08.57 - Abro os sistemas operativos com que trabalho. Abro o meu correio e electrónico e revejo-te. Leio:
 
“Olá Jorge
 
É só para te dar um beijo. Guardo te.
Leio-te gosto, tornou-se um hábito.
Estive na argentina, adorei.... Mando te umas fotografias, não tenho muita paciência, guardo – as, não tenho muito jeito para contar.
Beijo gdr força... apesar de não falarmos.... Se quiseres escreve... aquilo que te apetecer e que te der na real gana.
ABRAÇO FORTE”
 
É esta disponibilidade que sei sincera e sentida que me escalda. É esta forma de sentir que sei verdade. Este abraço que sei sentido. O tempo parou empático nesta forma forte de gostar. Também guardo a saudade, quero-a. Guardo as noites e as viagens. O começo e o final.

Texto 301

 

Agua nascente brava e cristalina comprometida entre duas serras. Embravecida no passar revoltoso do estreito e espraiada na foz verde musgosa da foz. A recordação do teu rosto não me deixa. A forma como os teus baços olhos partiram, num sinal de luz apressado e urgente. Semana acabada numa cordilheira de vales assustadores. Beleza que corta cada curva dada. Íngreme este molde do pensamento mesclado de tortura. O perfume das searas cortadas salpica a passagem. Circulares as pedras da calçada que rotundam o castelo. O mar adivinhado por detrás dos montes tem pedaços de terra fértil. O calcário destroça-se em pedaços milenares embranquecendo a verde floresta virgem. Sou mais arenoso que rude. Passeio-me sob pétalas brancas suspensas em escadarias de pedra fria e gasta. O tacto faz do paladar alegoria. Os mitos que defendo e dependo abrem-me o mundo que calcorreio. Sereno nesta alavancada forma de estar. As minhas mãos percorrem a noite de lua crescente. Espero sinais da evolução criativa que semeio.
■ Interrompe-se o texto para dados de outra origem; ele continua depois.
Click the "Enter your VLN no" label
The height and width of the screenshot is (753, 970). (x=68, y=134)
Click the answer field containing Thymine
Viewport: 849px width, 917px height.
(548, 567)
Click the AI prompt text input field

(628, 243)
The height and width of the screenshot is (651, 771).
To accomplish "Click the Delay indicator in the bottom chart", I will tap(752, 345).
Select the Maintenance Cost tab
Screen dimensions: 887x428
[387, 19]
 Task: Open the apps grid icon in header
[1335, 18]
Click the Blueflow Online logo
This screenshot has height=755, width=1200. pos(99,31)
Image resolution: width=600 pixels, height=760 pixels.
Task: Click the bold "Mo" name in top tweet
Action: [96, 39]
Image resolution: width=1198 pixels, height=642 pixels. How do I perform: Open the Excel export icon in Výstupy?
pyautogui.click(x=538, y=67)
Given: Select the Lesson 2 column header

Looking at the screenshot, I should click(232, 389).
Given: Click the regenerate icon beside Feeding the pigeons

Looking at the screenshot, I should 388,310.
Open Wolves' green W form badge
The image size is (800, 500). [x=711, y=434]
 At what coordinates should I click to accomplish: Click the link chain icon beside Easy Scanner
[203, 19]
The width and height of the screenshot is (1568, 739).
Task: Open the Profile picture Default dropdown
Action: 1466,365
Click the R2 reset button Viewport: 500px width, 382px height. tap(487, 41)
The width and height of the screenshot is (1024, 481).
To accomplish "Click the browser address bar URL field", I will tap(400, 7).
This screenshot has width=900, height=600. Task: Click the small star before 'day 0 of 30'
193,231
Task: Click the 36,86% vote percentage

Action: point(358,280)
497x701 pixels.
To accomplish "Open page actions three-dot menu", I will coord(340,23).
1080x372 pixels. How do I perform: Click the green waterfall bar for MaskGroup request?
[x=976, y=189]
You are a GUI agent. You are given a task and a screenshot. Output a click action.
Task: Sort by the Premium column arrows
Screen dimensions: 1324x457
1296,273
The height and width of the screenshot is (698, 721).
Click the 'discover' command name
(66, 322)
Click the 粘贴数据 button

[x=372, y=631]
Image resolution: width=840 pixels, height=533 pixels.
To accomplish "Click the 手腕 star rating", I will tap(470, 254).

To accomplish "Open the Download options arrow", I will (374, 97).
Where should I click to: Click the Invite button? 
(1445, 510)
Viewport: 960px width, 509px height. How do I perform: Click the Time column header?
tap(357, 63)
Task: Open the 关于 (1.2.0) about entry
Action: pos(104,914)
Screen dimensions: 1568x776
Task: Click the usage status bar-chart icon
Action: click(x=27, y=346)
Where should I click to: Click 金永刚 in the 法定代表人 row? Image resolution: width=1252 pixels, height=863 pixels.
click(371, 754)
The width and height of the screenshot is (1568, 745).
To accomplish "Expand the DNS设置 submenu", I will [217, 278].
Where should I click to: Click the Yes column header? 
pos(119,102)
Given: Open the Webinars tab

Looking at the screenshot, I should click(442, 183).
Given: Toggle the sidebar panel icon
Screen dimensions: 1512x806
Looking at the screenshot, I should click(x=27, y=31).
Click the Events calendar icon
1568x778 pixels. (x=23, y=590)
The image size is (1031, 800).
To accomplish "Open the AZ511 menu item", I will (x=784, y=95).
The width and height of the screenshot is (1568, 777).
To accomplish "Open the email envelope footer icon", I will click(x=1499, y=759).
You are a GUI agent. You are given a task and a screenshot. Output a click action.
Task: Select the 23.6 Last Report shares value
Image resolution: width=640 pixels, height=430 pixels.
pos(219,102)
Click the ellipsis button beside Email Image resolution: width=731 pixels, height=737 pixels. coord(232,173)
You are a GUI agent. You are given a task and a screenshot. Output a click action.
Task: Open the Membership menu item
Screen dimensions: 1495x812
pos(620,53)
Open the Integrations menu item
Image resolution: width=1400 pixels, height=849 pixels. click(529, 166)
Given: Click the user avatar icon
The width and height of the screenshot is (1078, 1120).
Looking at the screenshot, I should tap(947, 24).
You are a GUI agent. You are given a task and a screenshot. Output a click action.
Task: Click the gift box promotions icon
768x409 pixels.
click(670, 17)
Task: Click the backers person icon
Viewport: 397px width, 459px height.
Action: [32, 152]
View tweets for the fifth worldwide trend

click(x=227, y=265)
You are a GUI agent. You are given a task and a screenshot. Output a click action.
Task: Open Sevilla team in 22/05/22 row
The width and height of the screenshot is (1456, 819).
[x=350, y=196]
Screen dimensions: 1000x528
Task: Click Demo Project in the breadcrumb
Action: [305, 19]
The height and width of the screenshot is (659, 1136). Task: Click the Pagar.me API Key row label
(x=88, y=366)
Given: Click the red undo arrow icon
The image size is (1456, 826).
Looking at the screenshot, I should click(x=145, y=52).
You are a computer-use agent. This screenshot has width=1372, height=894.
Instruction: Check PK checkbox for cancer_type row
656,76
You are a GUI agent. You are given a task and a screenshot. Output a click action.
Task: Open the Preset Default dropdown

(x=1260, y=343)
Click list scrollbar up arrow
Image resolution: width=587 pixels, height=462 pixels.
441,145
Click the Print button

A troca gasosa que forneço em espirais coloridas de um pensamento crítico que espero acasalar. Fomento em mim perdido, a vontade de decifrar o sentimento castro, mais que o sossego. Adormeço extenuado no leito de um rio que corre dentro de mim. Profundo e revoltado, feito de cristal, com fundo de diamantes. Terreno garimpo por garimpar. A minha almofada é a ilusão de me dar.